┌────────

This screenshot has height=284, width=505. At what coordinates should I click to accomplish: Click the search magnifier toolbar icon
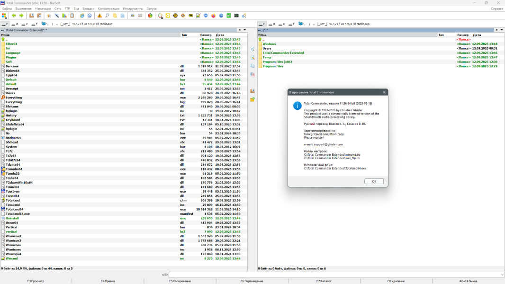(x=107, y=16)
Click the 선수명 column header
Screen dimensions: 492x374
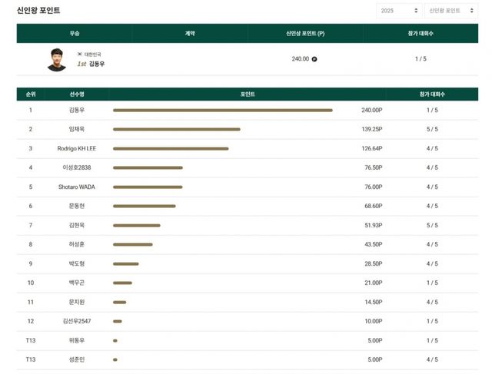pos(77,94)
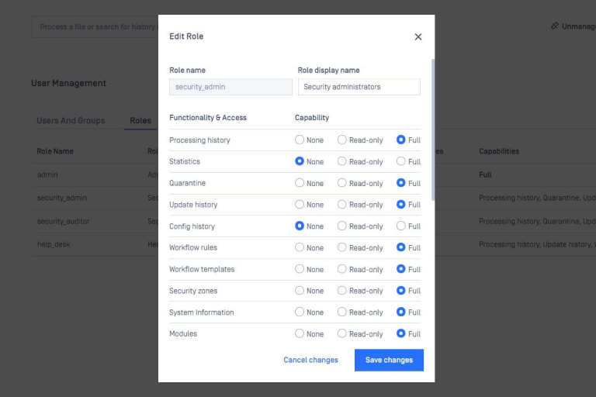The height and width of the screenshot is (397, 596).
Task: Click the Unmanaged link icon
Action: pos(555,26)
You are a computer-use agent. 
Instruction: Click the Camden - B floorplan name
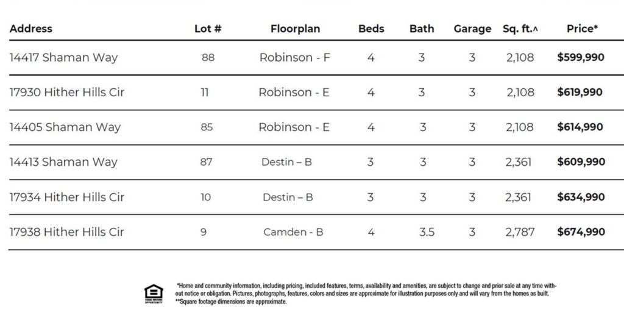(293, 232)
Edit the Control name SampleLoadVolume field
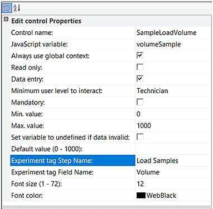The image size is (213, 209). pyautogui.click(x=173, y=32)
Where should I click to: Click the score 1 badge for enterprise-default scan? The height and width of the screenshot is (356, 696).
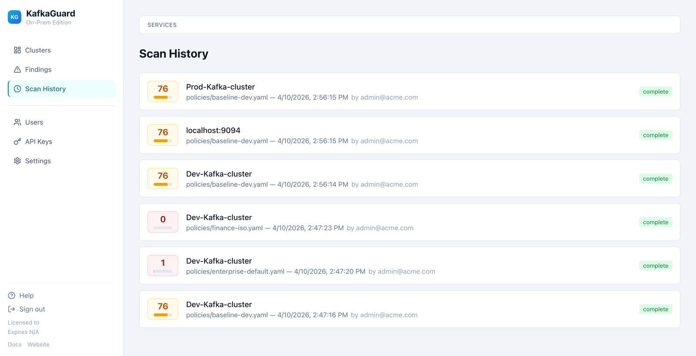pos(163,265)
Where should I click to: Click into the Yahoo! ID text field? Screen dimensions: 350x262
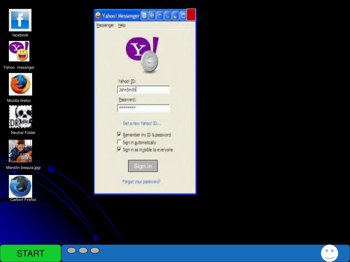pos(144,90)

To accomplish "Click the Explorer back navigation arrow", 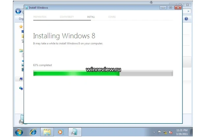I will [18, 11].
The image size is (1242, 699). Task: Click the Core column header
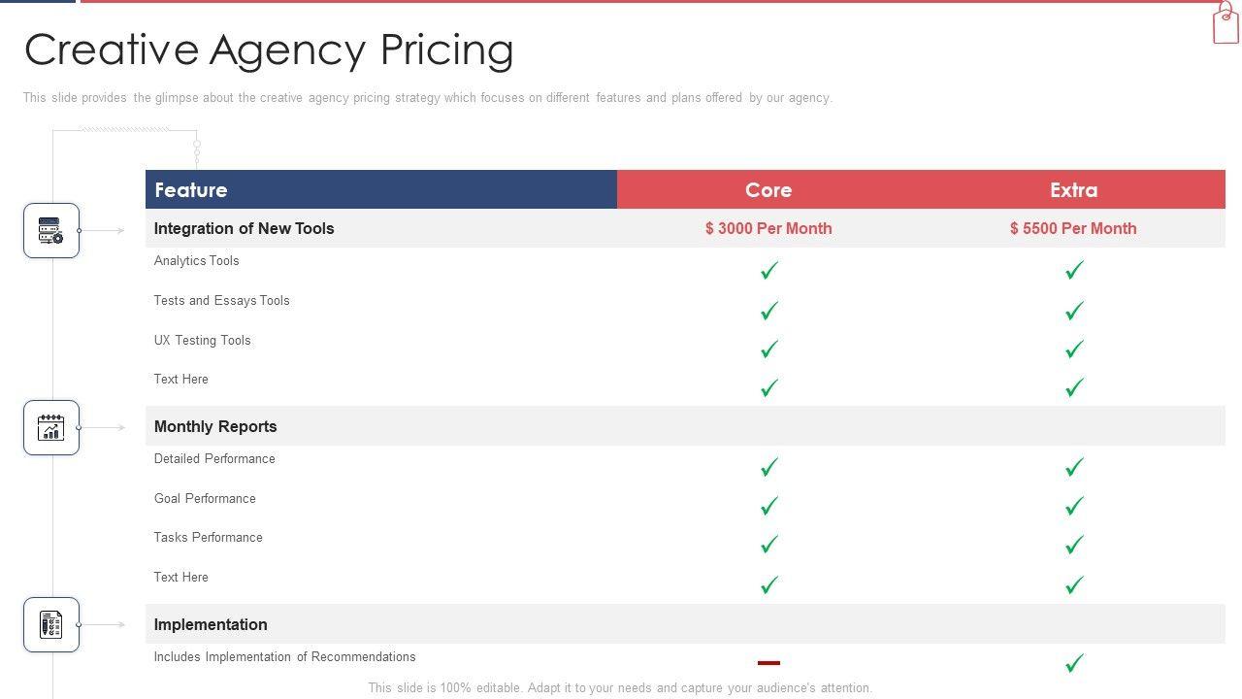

└────────

Take every line from the records above that has the word "header" and copy it.

▶ [ANSWER]:
Click the 선수명 column header
The image size is (1242, 699). Task: Click the Core column header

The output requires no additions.